# Provided data
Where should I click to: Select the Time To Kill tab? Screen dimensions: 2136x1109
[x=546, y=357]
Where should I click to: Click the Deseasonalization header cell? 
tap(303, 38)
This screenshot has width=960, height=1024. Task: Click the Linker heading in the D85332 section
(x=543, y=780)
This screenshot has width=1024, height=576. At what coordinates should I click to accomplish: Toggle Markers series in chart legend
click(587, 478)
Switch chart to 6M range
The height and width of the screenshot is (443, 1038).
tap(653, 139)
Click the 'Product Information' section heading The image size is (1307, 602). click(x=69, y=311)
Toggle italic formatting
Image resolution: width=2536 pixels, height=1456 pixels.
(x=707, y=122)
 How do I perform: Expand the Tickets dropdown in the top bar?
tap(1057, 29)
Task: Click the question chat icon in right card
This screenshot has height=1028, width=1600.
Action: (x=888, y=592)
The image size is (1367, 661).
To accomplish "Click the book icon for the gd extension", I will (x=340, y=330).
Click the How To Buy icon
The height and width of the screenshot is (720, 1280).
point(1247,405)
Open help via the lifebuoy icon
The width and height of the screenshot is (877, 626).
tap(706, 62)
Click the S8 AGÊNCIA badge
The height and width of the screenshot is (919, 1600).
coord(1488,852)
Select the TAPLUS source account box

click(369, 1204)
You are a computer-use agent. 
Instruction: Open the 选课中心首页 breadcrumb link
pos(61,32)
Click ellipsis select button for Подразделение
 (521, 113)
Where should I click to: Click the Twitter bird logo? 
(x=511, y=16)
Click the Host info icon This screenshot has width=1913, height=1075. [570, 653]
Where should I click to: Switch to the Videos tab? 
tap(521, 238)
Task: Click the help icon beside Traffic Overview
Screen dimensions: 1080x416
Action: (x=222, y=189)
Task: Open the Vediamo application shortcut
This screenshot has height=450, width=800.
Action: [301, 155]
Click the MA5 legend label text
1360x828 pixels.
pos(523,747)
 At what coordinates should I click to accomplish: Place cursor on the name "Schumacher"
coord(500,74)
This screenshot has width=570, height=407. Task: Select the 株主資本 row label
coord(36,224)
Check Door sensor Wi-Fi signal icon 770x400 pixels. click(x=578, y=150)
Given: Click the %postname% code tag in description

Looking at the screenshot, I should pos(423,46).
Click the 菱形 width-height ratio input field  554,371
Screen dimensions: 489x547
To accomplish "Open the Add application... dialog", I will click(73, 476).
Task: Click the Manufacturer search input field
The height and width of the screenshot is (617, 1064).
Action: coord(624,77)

# Stated exercise
Copy all of the data above line for line, without changing anything.

# Written solution
Where should I click to: Select the Time To Kill tab? Screen dimensions: 2136x1109
[x=546, y=357]
Where should I click to: Click the Deseasonalization header cell? 
tap(303, 38)
This screenshot has width=960, height=1024. Task: Click the Linker heading in the D85332 section
(x=543, y=780)
This screenshot has width=1024, height=576. At what coordinates should I click to accomplish: Toggle Markers series in chart legend
click(587, 478)
Switch chart to 6M range
The height and width of the screenshot is (443, 1038).
tap(653, 139)
Click the 'Product Information' section heading The image size is (1307, 602). click(x=69, y=311)
Toggle italic formatting
Image resolution: width=2536 pixels, height=1456 pixels.
(x=707, y=122)
 How do I perform: Expand the Tickets dropdown in the top bar?
tap(1057, 29)
Task: Click the question chat icon in right card
This screenshot has height=1028, width=1600.
Action: (x=888, y=592)
The image size is (1367, 661).
To accomplish "Click the book icon for the gd extension", I will (x=340, y=330).
Click the How To Buy icon
The height and width of the screenshot is (720, 1280).
point(1247,405)
Open help via the lifebuoy icon
The width and height of the screenshot is (877, 626).
tap(706, 62)
Click the S8 AGÊNCIA badge
The height and width of the screenshot is (919, 1600).
coord(1488,852)
Select the TAPLUS source account box

click(369, 1204)
You are a computer-use agent. 
Instruction: Open the 选课中心首页 breadcrumb link
pos(61,32)
Click ellipsis select button for Подразделение
 (521, 113)
Where should I click to: Click the Twitter bird logo? 
(x=511, y=16)
Click the Host info icon This screenshot has width=1913, height=1075. [570, 653]
Where should I click to: Switch to the Videos tab? 
tap(521, 238)
Task: Click the help icon beside Traffic Overview
Screen dimensions: 1080x416
Action: (x=222, y=189)
Task: Open the Vediamo application shortcut
This screenshot has height=450, width=800.
Action: [301, 155]
Click the MA5 legend label text
1360x828 pixels.
pos(523,747)
 At what coordinates should I click to accomplish: Place cursor on the name "Schumacher"
coord(500,74)
This screenshot has width=570, height=407. Task: Select the 株主資本 row label
coord(36,224)
Check Door sensor Wi-Fi signal icon 770x400 pixels. click(x=578, y=150)
Given: Click the %postname% code tag in description

Looking at the screenshot, I should pos(423,46).
Click the 菱形 width-height ratio input field  554,371
Screen dimensions: 489x547
To accomplish "Open the Add application... dialog", I will click(73, 476).
Task: Click the Manufacturer search input field
The height and width of the screenshot is (617, 1064).
Action: coord(624,77)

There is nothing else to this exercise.